Good food writing

Ocean at the End of the Lane (Neil Gaiman) is one of my favorite books for a lot of reasons–for starters, Gaiman has created one of the most lovely places in the universe, the Hempstocks’ enchanted farm (the Hemstocks being the other-worldly neighbors of the narrator). In particular, the Hemstocks’ kitchen: this is the mythical iconic kitchen, the same one that Ma creates in the Little House on the Prairie books as she makes her corn meal cakes and pancake men, the safest and warmest space, where food = love, that I wish I could create for my kids (instead our kitchen sadly just always looks like a mess). Even though it’s a fantastical book, the Hemstocks’ food, through lavish detail, feels very real. Here are the best kitchen passages.

“She gave me a china bowl filled with warm porridge from the stovetop, with a lump of homemade blackberry jam, my favorite, in the middle of the porridge, then she poured cream on it. I swished it around with my spoon before I ate it, swirling it into a purple mess, and was as happy as I have ever been about anything. It tasted perfect.”

“The old lady gave me a cup of creamy milk from Bessie the cow, the fresh milk before it had gone through the cooler. Nothing I had drunk had ever tasted like that before: rich and warm and perfectly happy in my mouth. I remembered that milk after I had forgotten everything else.”

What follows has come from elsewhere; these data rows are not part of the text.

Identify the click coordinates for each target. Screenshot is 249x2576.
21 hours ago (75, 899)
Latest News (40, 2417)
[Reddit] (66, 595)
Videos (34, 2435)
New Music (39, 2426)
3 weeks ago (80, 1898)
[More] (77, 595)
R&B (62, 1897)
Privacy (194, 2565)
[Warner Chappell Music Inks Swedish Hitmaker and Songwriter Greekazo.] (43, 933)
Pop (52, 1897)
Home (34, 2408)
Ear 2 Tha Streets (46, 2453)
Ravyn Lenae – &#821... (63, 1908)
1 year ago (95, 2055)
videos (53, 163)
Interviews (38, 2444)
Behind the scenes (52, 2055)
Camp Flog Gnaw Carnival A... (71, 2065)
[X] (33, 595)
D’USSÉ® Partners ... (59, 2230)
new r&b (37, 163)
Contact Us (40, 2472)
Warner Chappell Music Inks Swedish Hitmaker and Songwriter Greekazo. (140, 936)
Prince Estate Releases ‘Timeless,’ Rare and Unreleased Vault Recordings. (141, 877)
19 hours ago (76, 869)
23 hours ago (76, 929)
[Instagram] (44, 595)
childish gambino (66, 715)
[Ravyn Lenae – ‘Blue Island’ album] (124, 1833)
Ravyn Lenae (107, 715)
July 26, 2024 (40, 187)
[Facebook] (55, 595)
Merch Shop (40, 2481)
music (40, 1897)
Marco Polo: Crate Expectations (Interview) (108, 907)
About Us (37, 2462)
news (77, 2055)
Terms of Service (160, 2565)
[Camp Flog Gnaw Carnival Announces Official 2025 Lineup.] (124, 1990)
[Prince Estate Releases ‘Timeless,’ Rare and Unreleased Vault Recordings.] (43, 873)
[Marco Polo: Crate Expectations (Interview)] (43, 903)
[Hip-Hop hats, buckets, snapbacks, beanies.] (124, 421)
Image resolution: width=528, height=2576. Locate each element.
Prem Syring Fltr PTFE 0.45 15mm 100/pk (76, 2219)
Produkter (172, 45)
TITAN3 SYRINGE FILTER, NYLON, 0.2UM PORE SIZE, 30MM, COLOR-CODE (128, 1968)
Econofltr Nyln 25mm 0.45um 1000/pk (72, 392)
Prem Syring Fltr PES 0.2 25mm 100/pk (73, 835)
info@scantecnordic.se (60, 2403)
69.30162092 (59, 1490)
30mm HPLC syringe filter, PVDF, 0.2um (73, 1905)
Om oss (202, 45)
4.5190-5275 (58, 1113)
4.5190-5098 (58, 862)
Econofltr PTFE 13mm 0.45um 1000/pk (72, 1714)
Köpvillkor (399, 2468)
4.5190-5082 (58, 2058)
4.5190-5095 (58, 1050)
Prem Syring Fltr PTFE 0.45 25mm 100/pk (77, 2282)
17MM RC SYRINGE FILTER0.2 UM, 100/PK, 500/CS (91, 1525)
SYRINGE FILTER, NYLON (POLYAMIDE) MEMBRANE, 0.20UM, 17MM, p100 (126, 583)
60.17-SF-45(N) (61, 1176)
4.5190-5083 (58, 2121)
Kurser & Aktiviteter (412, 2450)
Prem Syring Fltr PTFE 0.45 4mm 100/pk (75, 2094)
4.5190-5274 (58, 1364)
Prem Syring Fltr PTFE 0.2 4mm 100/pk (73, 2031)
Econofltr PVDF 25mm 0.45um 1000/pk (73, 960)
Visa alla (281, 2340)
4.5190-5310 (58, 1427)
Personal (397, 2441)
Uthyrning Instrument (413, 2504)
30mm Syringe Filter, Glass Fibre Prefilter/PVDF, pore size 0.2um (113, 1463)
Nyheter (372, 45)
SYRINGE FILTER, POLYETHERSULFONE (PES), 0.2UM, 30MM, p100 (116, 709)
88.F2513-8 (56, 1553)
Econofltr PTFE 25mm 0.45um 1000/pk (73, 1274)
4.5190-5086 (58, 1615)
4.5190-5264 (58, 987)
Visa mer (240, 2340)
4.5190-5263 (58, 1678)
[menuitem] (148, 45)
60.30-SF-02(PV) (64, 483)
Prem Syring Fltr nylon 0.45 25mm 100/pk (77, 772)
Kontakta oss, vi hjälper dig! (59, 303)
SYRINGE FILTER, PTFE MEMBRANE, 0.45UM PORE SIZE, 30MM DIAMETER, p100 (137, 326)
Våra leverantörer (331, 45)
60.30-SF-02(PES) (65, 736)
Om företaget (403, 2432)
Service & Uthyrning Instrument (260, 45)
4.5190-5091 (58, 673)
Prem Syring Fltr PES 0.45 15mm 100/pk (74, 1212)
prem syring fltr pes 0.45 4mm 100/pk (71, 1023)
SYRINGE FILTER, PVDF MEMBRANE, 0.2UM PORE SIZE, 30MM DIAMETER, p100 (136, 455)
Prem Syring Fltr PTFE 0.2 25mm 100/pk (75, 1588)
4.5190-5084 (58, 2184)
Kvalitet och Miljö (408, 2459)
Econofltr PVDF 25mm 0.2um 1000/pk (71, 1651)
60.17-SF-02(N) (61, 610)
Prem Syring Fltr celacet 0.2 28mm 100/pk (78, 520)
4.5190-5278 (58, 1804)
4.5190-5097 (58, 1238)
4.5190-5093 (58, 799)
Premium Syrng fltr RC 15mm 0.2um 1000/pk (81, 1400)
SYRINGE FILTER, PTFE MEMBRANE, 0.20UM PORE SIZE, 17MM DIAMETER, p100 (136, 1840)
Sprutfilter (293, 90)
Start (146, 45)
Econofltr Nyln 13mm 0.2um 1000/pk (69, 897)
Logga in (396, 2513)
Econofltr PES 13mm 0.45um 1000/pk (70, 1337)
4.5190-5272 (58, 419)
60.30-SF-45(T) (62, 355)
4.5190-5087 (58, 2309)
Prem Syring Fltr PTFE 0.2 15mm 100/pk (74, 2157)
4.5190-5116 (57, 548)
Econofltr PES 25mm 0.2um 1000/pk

“Lettie cooked us pancakes on a big metal griddle, on the kitchen stove. They were paper-thin, and as each pancake was done Lettie would squeeze lemon onto it, and plop a blob of plum jam into the center, and roll it tightly, like a cigar. When there were enough we sat at the kitchen table and wolfed them down. There was a hearth in that kitchen, and there were ashes still smoldering in the hearth, from the night before. That kitchen was a friendly place, I thought.”  

 “She removed my empty plate, replaced it with a bowl containing a steaming slice of spotted dick with thick yellow custard drizzled all over it. I ate it with joy. I do not miss childhood, but I miss the way I took pleasure in small things, even as greater things crumbled. I could not control the world I was in, could not walk away from things or people or moments that hurt, but I found joy in the things that made me happy. The custard was sweet and creamy in my mouth, the dark swollen currants in the spotted dick were tangy in the cake-thick chewy blandness of the pudding, and perhaps I was going to die that night and perhaps I would never go home again, but it was a good dinner, and I had faith in Lettie Hempstock.” 

“The daffodils sat like patches of sunlight, making that dark wooden kitchen even more cheerful. The floor was made of  red and gray flagstones. The walls were whitewashed. The old woman gave me a lump of honeycomb, from the Hempstocks’ own beehive, on a chipped saucer, and poured a little cream over it from a jug. I ate it with a spoon, chewing the wax like gum, letting the honey flow into my mouth, sweet and sticky with an aftertaste of wildflowers.”

 “There was a bowl of porridge on the kitchen table and beside it, a saucer with a lump of golden honeycomb on it, and a jug of rich yellow cream. I spooned up a lump of the honeycomb and mixed it into the thick porridge, then I poured in the cream. There was toast, too, cooked beneath the grill as my father cooked it, with homemade blackberry jam. There was the best cup of tea I have ever.”

“Dinner was wonderful. There was a joint of beef, with roast potatoes, golden-crisp on the outside and soft and white inside, buttered greens I did not recognize, although I think now that they might have been nettles, roasted carrots all blackened and sweet (I did not think that I liked cooked carrots, so I nearly did not eat one, but I was brave, and I tried it, and I liked it, and was disappointed in boiled carrots for the rest of my childhood). For dessert there was the pie, stuffed with apples and with swollen raisins and crushed nuts, all topped with a thick yellow custard, creamier and richer than anything I had ever tasted at school or at home.”